Document section:

= = = = =

# New to Warhammer Fantasy



## Zero Effect (Feb 15, 2011)

As a few people know me for my Dark Eldar in 40K, I have decided over time that my painting skills and then my game play will be tested more in venturing into the world of Fantasy.

Having taken the dip from looking at various armies models, reading rule books and looking at something to test my painting skills to another level, the Forces that I am looking at commanding are - Daemons of Chaos.

I currently own the rule book and am slowly building the 1st box that I got 10 Pink Horrors of Tzeentch.

I have also set out on a list of 1000 points to build up and slowly paint (Dark Eldar is my main project for 2012).

1000 point list

1 Herald of Tzeentch on Disc of Tzeentch
18 Pink Horrors of Tzeentch with Changeling, musician and standard bearer
1 Herald of Slaanesh
18 Daemonettes of Slaanesh with Alluress, musician and standard bearer
3 Screamers of Tzeentch
3 Flamers of Tzeentch

The one thing that I approach you with at this present moment is;

What is the standard size fantasy game these days?

I have the new supplement on the Daemons from White Dwarf so am aware of the Flamers update (just love the look of the new ones).

Finally to give me an idea of basing a DofC, what sort of basing effect would suit the whole army?

Thank you for reading and any pointers or advice will be gratefully received.

Zero Effect


----------



## olderplayer (Dec 11, 2009)

I am playing Daemons as my tournament army right now. The standard game is at 2400 or 2500 points. Some places still play at 2000 points. Daemons really play best at 2400 to 2500

I would consider the following as a wish list for what to get if you want to play a lot of options:
1. Two herald of tzeentch (can consider making one with a BSB banner and/or with flying for winged horror).
2. Up to 40 horrors (most people only play one unit of 10 to 20 to babysit the herald of Tzeentch, cast flickering fire spell on one dice and to channel power and dispel dice, but, in a comped environment, a larger horror unit can act as a lvl 3 or lvl 4 for magic offense and defense without having to take a second herald of tzeentch or having to spend expensive points on magic levels on a greater deamon)
3. {optional] One or two heralds of slaanesh
4. {optional} Up to 30 daemonettes (most people playing only one larger unit of up to 30 or one or two minimum 10 units each with the herald. These are specialized units for hitting lower T lower AS units and using siren song to pull something out of position.)
5. At least one herald of khorne (the hatred he gives to the bloodletters is essential and his ability to get a decent armour save and magic weapon for 50 or fewer points makes him a good fighting character)
6. Up to 50 bloodletters, a bloodletter horde with a herald of khorne is the best killing unit you have available in the game right now. A unit of 30 to 45 bloodletters is pretty standard. The herald is essential for the hatred maximizing hits for killing blow rolls in round one of combat.

= = = = =

Records:
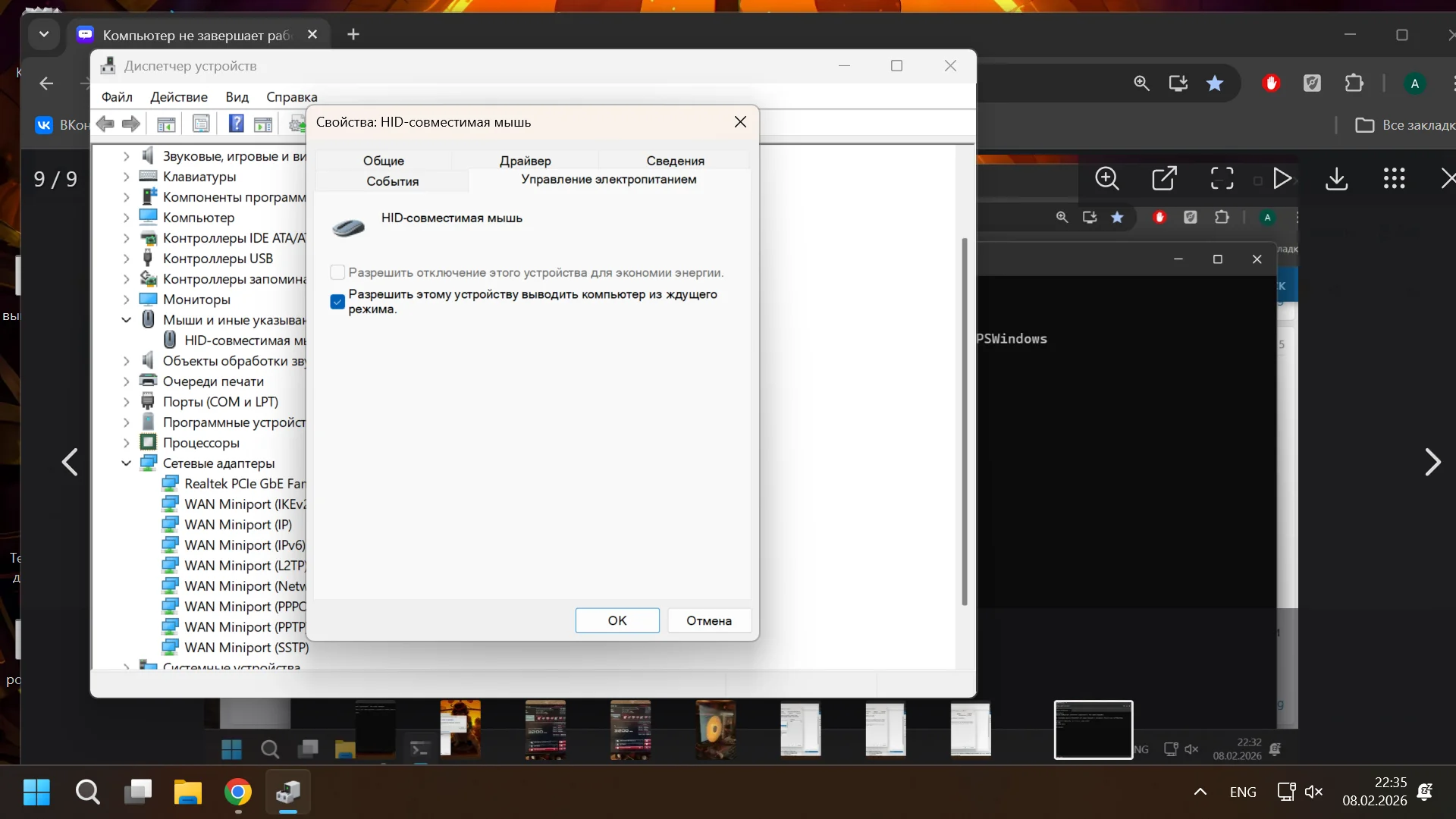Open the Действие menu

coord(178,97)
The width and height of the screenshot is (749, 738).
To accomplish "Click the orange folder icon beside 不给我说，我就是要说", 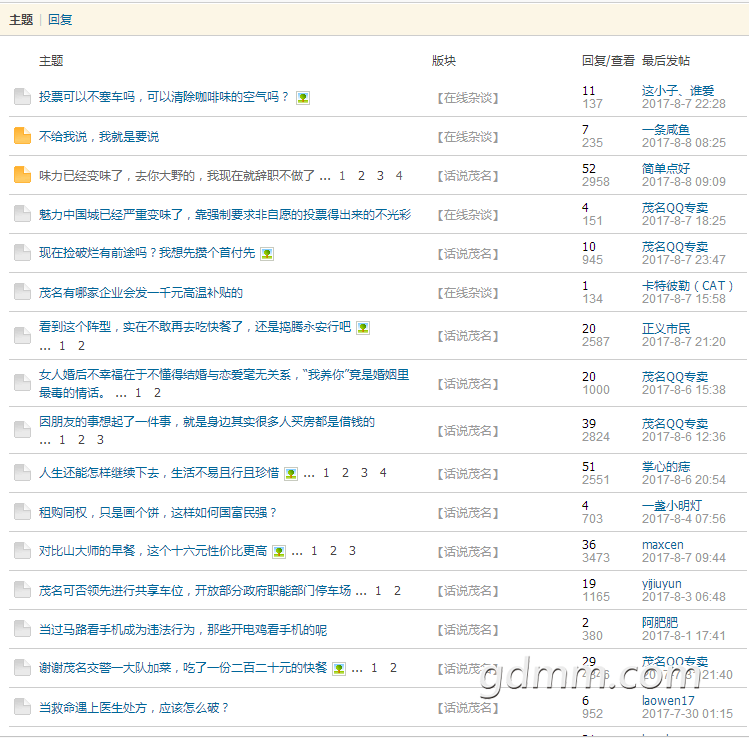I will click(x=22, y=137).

= = = = =

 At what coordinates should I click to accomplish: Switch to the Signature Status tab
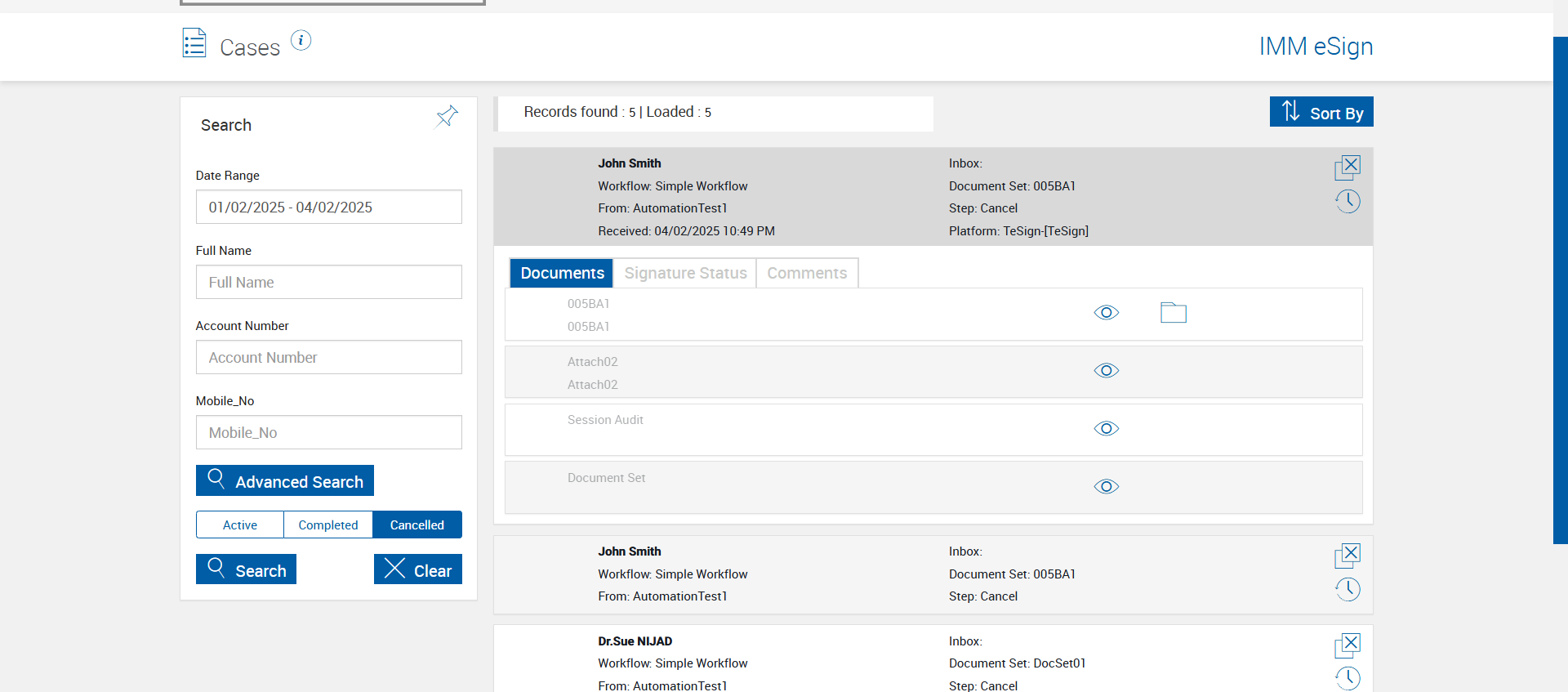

= = = = =

Given exercise 1: In the Warhammer Fantasy forum thread, at what point range does the reply from olderplayer say Daemons play best?
Given exercise 2: Continue the Warhammer Fantasy forum thread from its last line.
The entries are separate from the Warhammer Fantasy forum thread and unrelated to it.

Exercise answer 1: 2400 to 2500 points.

Exercise answer 2:
7. [optional] one herald of nurgle with and without palanquin option
8. [optional] up to 40 plague bearers Plague bearers are under-rated with the posion and re-roll to wound banner and T4, they are still effective in 8th edition and do not require a herald of nurgle. They make a good anvil unit. 
9. 2 to 6 Fiends of slaanesh (totally under-rated as chaff and redirectors, best used as single models or in units of 3 or 4, extremely vast and resilient, can go after light units of skirmishers and fast cav)
7. [Optional] Soul grinder (take with fire thrower and maybe Daemonbone clasw for when iron claw works against something tought with multiple wounds; not yet sure if worth it, low number of attacks is an issue and means this is best used in a supporting role charging with another unit)
8. 3-6 Screamers (new rules with +1S, +1T, +1Wound and +2attacks for slight point cost increase now make these viable now in place of furies and flamers whereas they were only used in fluff armies before due to being over-costed before; fewer wounds per point but greater T and slashing attacks make them very effective against light units and war machines, a bit expensive to use solely as chaff)
9. 5 to 15 furies (before the new rules update, I played 3 units of 5; even with screamers being viable, I will still have at least one and likely 2 units of 5 due to low points cost and unique abilities to redirect, block and take out or tie up light units in opposing armies; tremendously valuable for screening units for hard cover from BS shooting, for getting in the way and redirecting enemy threats, for killing or at least tying up war machines, and for going after very weak skirmishers; very under-rated; will die if they lose combat with LD 2)
10. 5 to 10 fleshhounds (under-rated due to S5 and WS5, high MR means magic missiles and a lot of direct damage bounce off them, can take on things fiends cannot due to extra +1S and +1 WS)
11. [optional] Keeper of Secrets model with spirit swallower (probably the only consistently reliable greater daemon in 8th edition due to ability to recover wounds from attacks and thunderstomp in combat)
12. [optional] Great Unclean One (high number of wounds and certain daemonic items make this still a popular greater daemon)
13. [very optional] Bloodthirster (used to be great in 7th edition, too easily killed in 8th edition by war machines and high S shooting and certian magic)
14. [optional] 3-6 flamers (update really nerfed them by -1S and multi-shot penalty but they may still have a role as your only skirmishers with decent shooting; now more likely to be played in one small unit of 3 as shooting and redirector units because of the multi-shot penalty significantly reducing the ability to march and hit targets at long range)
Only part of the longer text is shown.